She was stopped early in the morning at a Canadian border crossing. During the stop, she was interviewed inside. During that interview, the border guard who initially stopped her walked in, to by the desk where she was, and handed the interviewer a Post-It note. On the note was her name, with “Operation Chaos” written on it in Magic Marker.

Says our volunteer:

“It was huge and right in my face and they were all perfectly casual about it, so I asked, “What is Operation Chaos? ” and I was told it was a random search program where they pulled people out of line to check for whatever they check for. I had to answer some questions about how long I was in Canada and Boston and what I was doing there. also how long I had lived in Boston in the past and this last round (about a year). They asked if the moving van was locked, it was not, and said they were searching it. They searched it with dogs and did not find anything other than liquor purchased at the duty free shop in New York. It all took about ten minutes once they started searching. I did not have anything illegal with me. […] They were surfing the web, and to be honest, I don’t think any of them were really engaged; it was about 2:30 in the morning. I mean the desk officer was busy looking at his screen when the note was handed to him and he just stuck it to the counter. […] They did not ask me anything about political activities, but they looked over my record for a while I filled out the paperwork. I do not have an arrest record.”
• • • • •
_Aim_
Answer these from the border-stop account:
(a) What was written in Magic Marker on the Post-It note along with her name?
(b) What did the search of the moving van with dogs turn up?
(c) About what time of morning was it, according to the volunteer?

_Records supplied_
• • • • •
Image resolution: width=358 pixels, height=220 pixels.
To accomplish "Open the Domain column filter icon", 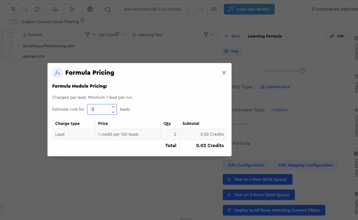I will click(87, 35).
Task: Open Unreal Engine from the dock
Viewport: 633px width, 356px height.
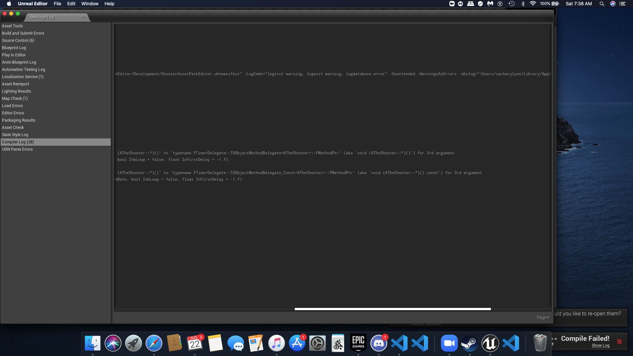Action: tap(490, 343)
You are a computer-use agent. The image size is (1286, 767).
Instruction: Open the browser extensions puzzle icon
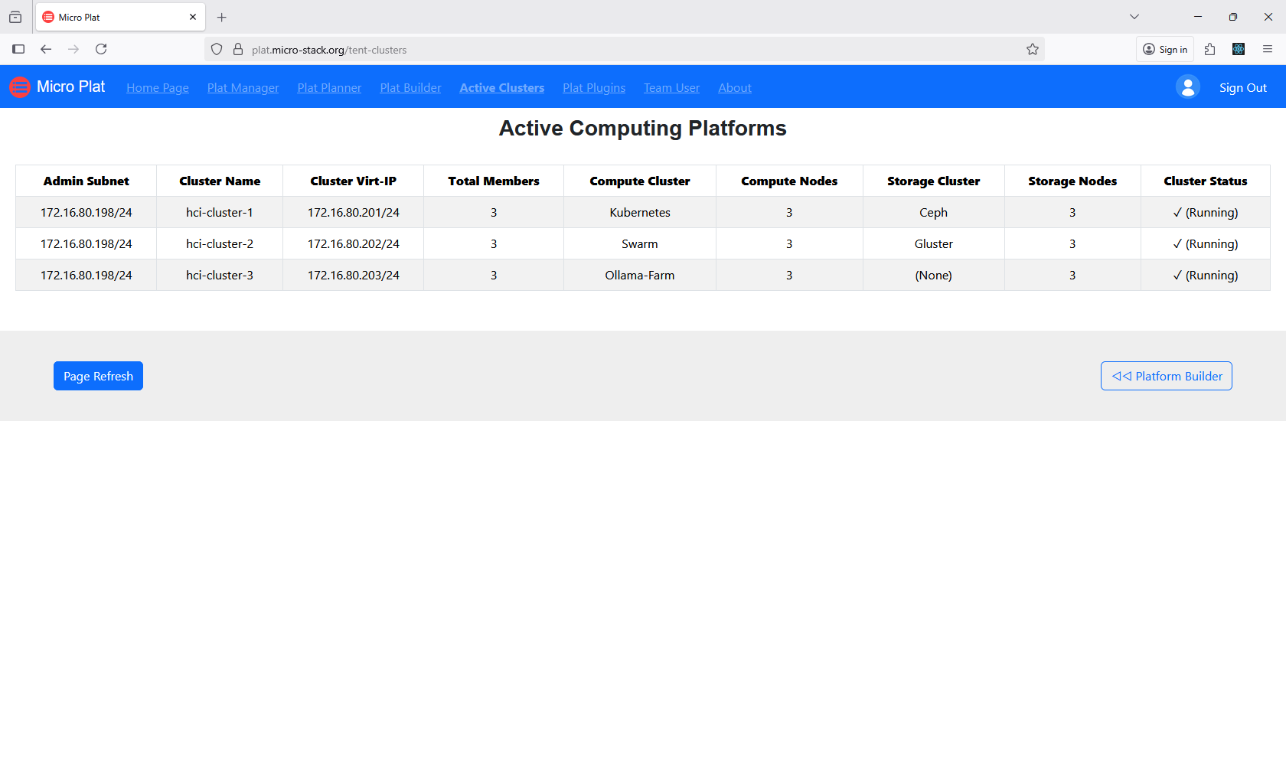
• • • • •
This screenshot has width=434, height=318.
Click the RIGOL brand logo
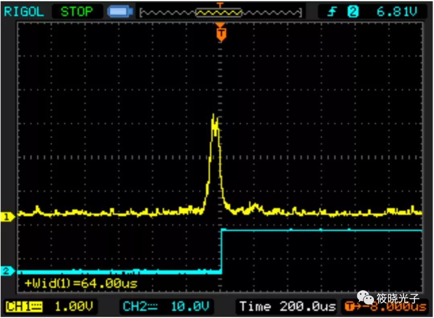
• • • • •
_Written reply_
(a) "Operation Chaos"
(b) Only liquor bought at the duty free shop in New York
(c) About 2:30 in the morning